Experimenting with nVIDIA Rapids (1)

Experimenting with nVIDIA Rapids (1)

Unleashing the potential of Nvidia Rapids: Accelerating the ML Algorithms with cuML library


Intro to Rapids

nVIDIA Rapids is an open-source suite of GPU-accelerated Python software libraries that provide high-performance data science and machine learning tools. It gives faster performance at scale across data pipelines. There are generally 4 major ways to get started with nVIDIA Rapids which include:

  1. cuML ~ for Machine Learning

  2. cuGraph ~ for Graph Analytics

  3. Spark (RAPIDS) ~ a RAPIDS Accelerator for Apache Spark

  4. cuDF ~ for Data Analytics


In our first blog, I'll be majorly focusing on the usage of cuML library in order to accelerate the training and performance of Machine Learning algorithms like Linear Regression, RandomForestRegressor, etc. This will also include a little bit of use of cuDF as well. We'll take a well-focused & deeper look into what cuDF basically is in one of my upcoming blogs, alone let this blog be about cuML and how it overpowers CPU-based Scikit Learn using its GPU-accelerated suite.

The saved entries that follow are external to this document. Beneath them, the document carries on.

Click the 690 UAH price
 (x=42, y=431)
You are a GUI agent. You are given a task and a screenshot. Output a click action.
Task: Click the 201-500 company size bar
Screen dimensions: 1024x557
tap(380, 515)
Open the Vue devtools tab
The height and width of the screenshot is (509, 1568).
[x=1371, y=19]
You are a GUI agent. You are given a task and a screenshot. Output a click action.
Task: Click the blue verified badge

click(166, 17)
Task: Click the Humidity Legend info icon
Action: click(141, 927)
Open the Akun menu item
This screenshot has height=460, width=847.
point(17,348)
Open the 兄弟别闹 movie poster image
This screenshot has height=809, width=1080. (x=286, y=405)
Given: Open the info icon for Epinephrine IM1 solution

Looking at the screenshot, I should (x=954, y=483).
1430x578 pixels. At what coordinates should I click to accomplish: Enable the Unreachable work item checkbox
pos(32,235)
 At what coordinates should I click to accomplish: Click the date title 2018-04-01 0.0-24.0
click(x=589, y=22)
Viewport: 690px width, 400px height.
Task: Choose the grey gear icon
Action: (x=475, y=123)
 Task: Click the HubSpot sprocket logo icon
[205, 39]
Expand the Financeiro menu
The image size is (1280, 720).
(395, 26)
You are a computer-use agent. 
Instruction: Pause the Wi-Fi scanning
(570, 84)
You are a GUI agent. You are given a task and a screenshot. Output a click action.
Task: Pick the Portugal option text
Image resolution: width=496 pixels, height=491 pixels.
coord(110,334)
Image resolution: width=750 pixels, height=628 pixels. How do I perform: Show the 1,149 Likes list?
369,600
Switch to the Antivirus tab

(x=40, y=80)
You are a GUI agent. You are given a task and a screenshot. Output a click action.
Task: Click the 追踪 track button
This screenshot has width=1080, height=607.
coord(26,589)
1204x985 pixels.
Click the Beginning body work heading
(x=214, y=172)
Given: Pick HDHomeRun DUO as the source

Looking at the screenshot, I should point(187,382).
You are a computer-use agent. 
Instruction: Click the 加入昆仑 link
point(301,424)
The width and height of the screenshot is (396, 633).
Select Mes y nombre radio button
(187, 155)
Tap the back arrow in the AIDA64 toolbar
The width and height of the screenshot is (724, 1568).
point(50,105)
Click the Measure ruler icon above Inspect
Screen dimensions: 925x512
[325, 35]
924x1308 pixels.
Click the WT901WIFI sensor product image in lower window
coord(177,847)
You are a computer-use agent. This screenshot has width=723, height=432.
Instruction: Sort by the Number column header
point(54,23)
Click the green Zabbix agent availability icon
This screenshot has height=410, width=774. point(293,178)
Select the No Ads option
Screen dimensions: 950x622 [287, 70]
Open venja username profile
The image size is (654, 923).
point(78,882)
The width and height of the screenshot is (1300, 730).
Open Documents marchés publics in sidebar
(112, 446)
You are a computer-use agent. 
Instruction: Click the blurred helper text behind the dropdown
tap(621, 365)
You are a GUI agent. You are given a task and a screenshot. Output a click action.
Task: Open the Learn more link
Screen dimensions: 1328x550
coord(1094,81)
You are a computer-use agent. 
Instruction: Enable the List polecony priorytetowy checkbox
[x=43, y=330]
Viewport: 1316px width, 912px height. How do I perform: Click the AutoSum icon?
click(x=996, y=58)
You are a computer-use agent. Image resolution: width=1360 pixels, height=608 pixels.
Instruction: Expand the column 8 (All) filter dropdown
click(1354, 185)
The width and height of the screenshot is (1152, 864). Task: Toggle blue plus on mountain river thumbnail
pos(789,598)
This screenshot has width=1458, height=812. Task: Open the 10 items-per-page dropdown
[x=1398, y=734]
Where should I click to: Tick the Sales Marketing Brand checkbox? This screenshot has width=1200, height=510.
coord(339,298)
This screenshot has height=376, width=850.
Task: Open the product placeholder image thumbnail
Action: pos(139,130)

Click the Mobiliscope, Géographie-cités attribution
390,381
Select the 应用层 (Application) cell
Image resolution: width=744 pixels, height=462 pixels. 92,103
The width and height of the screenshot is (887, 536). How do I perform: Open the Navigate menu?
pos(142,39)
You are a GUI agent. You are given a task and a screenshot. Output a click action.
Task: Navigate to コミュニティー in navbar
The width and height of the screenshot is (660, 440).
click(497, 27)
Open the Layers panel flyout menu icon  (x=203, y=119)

To keep you all on track with our code, I'll be demonstrating the process and running the code on Google Colaboratory.

In Google Colab, you can perform an "Environment Sanity Check" to assess the status of the GPU you've been allocated and a lot more by running the following command.

!nvidia-smi

(smi ~ System Management Interface)

The !nvidia-smi command is used to check the status and information about NVIDIA GPUs (Graphics Processing Units) in a Linux environment, including Google Colab. It provides details about the currently installed NVIDIA GPU(s), such as the GPU model, driver version, GPU utilization, temperature, and memory usage.

You must be given a Tesla T4, P4, or P100. Your output must look similar to this.

To make sure that you go along with the latest stable update of RAPIDS, I recommend you to work on the rapids-conda-colab-template regularly managed & updated by the organization itself.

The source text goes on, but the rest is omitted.